I think part of the problem is we are still figuring out volume. Our singer and drummer don't like to practice real loud, but then I'm always left disappointed in the tones. when we go full on they are at least different... :idk:

Re: Hardcore

Posted: Thu Nov 05, 2015 9:03 pm
by BoatRich
PeteeBee wrote:Guess I'm buying a new amp haha
I mean I have a musician in my rig, I just use it as the bass amp in my two amp set up and use the built in dirt. That para eq is really useful.

Re: Hardcore

Posted: Thu Nov 05, 2015 9:26 pm
by lordgalvar
PeteeBee wrote: This philosophy is how I ended up with the peavey to begin with. I still in my heart think it is true. I think my best bet (without spending a ton) is just slam it super hard with my dirge rangemaster. I need to do some experimenting. I want grind, feedback, old school tones.
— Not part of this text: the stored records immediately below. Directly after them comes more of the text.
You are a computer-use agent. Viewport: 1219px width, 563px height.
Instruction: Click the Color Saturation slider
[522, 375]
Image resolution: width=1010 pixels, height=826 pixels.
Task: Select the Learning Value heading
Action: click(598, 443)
I think part of the problem is we are still figuring out volume. Our singer and drummer don't like to practice real loud, but then I'm always left disappointed in the tones. when we go full on they are at least different... :idk:

Bolded the issue...

I read a fleshies interview once...the guitar player was like "get the biggest amp possible, then learn to play well...the amp will smooth out the mistakes and make it fun" or something like that. Honestly, that is what a lot of this tone is...these days though, people are way more worried about tone and stuff... but they have a lot more available options too.

Crass used whatever amps (looked like selmer or something) and a beebaa (thanks sonidero). Black Flag guy used a solid state I think, but most bands I see use some kind of Marshall these days (who knows back then)...but that could be just because they are using somebodies back line.

Saw longknife and forward (using shared equipment) and I think they were running two marshall JCM 800s or something on guitar into two cabs...So yea, it is a rock tone haha
BoatRich wrote: That para eq is really useful.
That was what helped people fight mud (which was most of the tone talk I heard back in the day...it was muddy or it was loud and distorted (the good side)). Guitar more treble and high mids, bass more low and low mids...drums play loud...don't hear the singer until a show (they sang through somebody's old bedroom combo at practice). Treble booster (like you said) and maybe an eq pedal for more cut and practice at show volume...haha.

Part of the fun was just playing loud...drummer has to play loud though...

Also, try different amp positions if you can...we did that a lot...like amps further away and just be closer to the drums.

You'll be fine with the peavey man. Just go for it.